Excerpted data:
- - -
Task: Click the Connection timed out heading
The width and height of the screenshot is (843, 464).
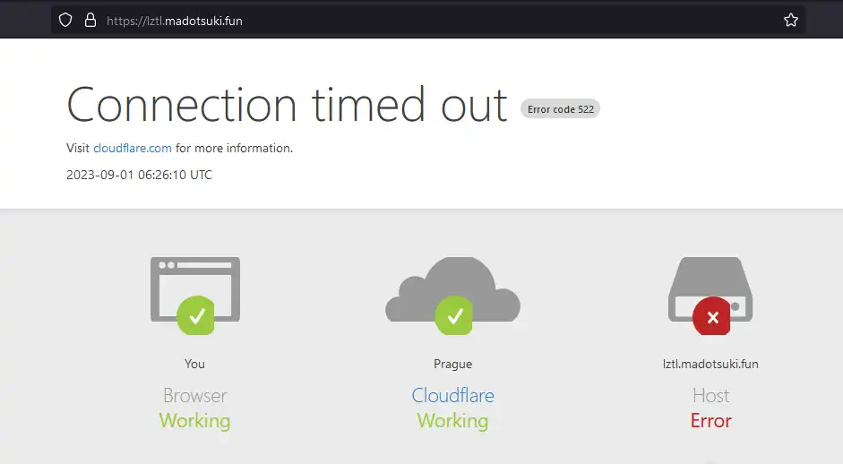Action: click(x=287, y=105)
- - -
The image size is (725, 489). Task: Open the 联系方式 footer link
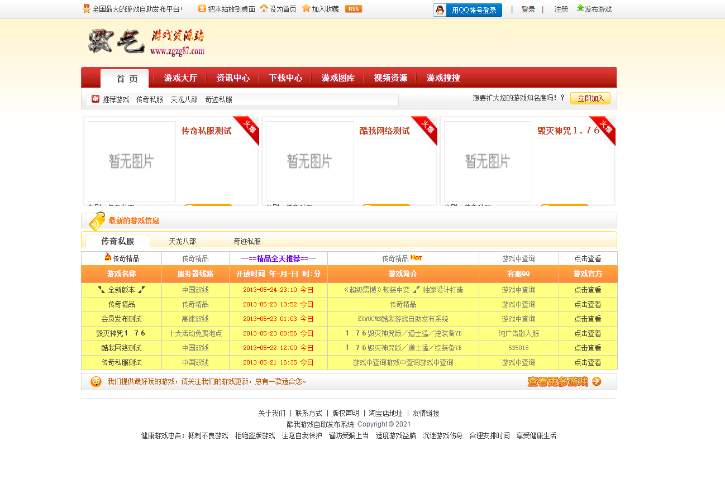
- - -
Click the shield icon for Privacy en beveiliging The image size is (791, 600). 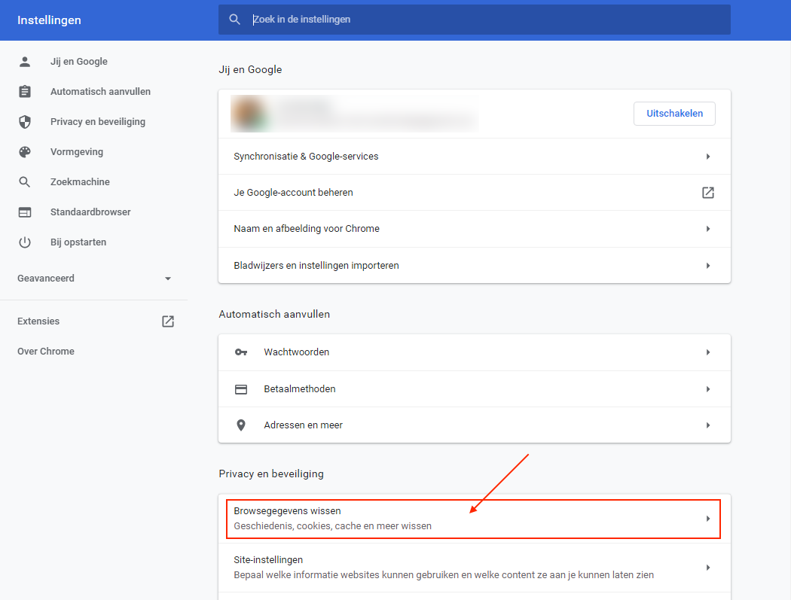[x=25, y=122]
- - -
If a line in the data holds the string "Task", copy that line.

Answer space:
Task: Click the Connection timed out heading
The image size is (725, 489). Task: Open the 联系方式 footer link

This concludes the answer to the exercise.